- [Article]:
# # #
State v. Hernandez

770 P.2d 642 | Wash. Ct. App. | 1989

53 Wash. App. 702 (1989)
770 P.2d 642

THE STATE OF WASHINGTON, Respondent,
v.
ENOC CORREA HERNANDEZ, Appellant.

No. 8969-0-III.

The Court of Appeals of Washington, Division Three.

March 23, 1989.

*703 Victor Lara and Schwab, Kurtz & Hurley, for appellant (appointed counsel for appeal).

Jeffrey C. Sullivan, Prosecuting Attorney, and Howard Hansen, Deputy, for respondent.

SHIELDS, J.

Enoc Correa Hernandez, age 21, was charged with and convicted of delivering a controlled substance, cocaine, to a minor in violation of RCW 69.50.406. He assigns error to the court's refusal to instruct the jury concerning his knowledge whether the minor was under the age of 18. In his pro se brief, he also maintains he was not competently represented by counsel. We affirm.

The record shows on September 12, 1987, at about 7 p.m., Yakima Police Officers Finch and Davis, assigned to undercover narcotics, entered Stockman's Cafe and Lounge through an alley door to view possible narcotics transactions. In a section of the cafe in which their experience dictated those transactions often take place, they observed Mr. Hernandez and a female nervously standing close together as though they were attempting to hide something. They then saw Mr. Hernandez hand the female a small blue paper folded like an envelope which they identified as a "bindle" frequently used to package cocaine. She in turn handed Mr. Hernandez something that looked like paper. When she saw the officers approaching she pushed the envelope under her armpit and nudged Mr. Hernandez, who quickly walked away. The officers insisted she lift her arm. The envelope dropped to the ground. After a struggle with her, it was retrieved.

*704 The officers arrested the female, age 16, and Mr. Hernandez. A search of Mr. Hernandez at the police station revealed $205 and four $1 bills crumpled into small balls. The material contained in the bindle was tested and found to be cocaine. The female minor admitted she intended to purchase drugs from Mr. Hernandez, whom she knew as "Ricco", and handed him the crumpled bills in exchange for the bindle.

During trial, as an offer of proof, defense counsel sought to examine the female minor concerning her background as a "street child and drug addict" as a basis for arguing to the jury that she was emancipated and Mr. Hernandez did not know she was under the age of 18. The court refused to allow the testimony and also refused to instruct the jury concerning either her emancipation or Mr. Hernandez' knowledge concerning her age. The jury returned a verdict of guilty of delivery of a controlled substance and, in a special verdict, found Mr. Hernandez was over the age of 18 and the person to whom he delivered cocaine was under that age. Mr. Hernandez appeals.
# # #
- [Provided data]:
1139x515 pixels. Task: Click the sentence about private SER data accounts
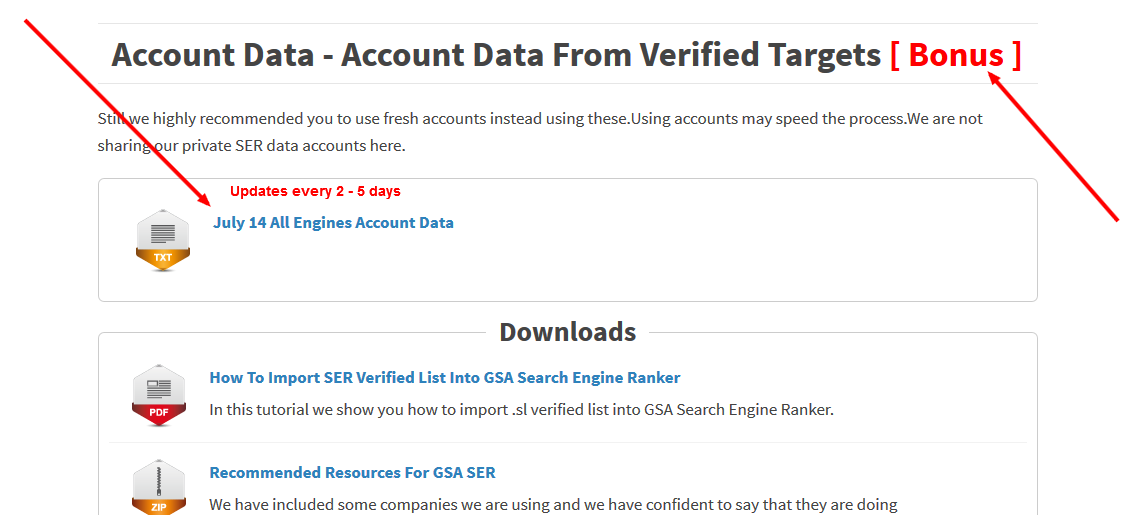(x=251, y=145)
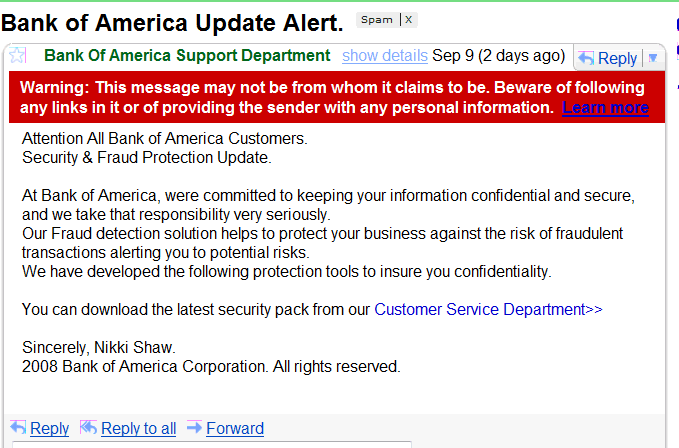
Task: Click the Reply text link below message
Action: tap(49, 429)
# # #
- [Written task 1]: Transcribe the passage of the Hernandez opinion between "53 Wash. App." and "counsel for appeal).", inclusive.
- [Written task 2]: Pick up the Hernandez opinion after its last sentence and keep writing it from there.

- [Final result 1]:
53 Wash. App. 702 (1989)
770 P.2d 642

THE STATE OF WASHINGTON, Respondent,
v.
ENOC CORREA HERNANDEZ, Appellant.

No. 8969-0-III.

The Court of Appeals of Washington, Division Three.

March 23, 1989.

*703 Victor Lara and Schwab, Kurtz & Hurley, for appellant (appointed counsel for appeal).

- [Final result 2]:
Mr. Hernandez contends the court erred in refusing to instruct the jury concerning his knowledge whether the female minor was under the age of 18. He argues alternatively, knowledge of the recipient's age should be implied as an element of proof of the penalty enhancement statute, RCW 69.50.406, or lack of such knowledge, based on a reasonable mistake of fact, should be allowed as an affirmative defense. We disagree.

The offense statute, RCW 69.50.401(a), makes it "unlawful for any person to manufacture, deliver, or possess with intent to manufacture or deliver, a controlled substance." The penalty enhancement statute, RCW 69.50.406, doubles the possible imprisonment for "[a]ny person eighteen years of age or over who violates RCW 69.50.401(a) by distributing a controlled substance listed in Schedules I or II which is a narcotic drug to a person under eighteen years of age ..."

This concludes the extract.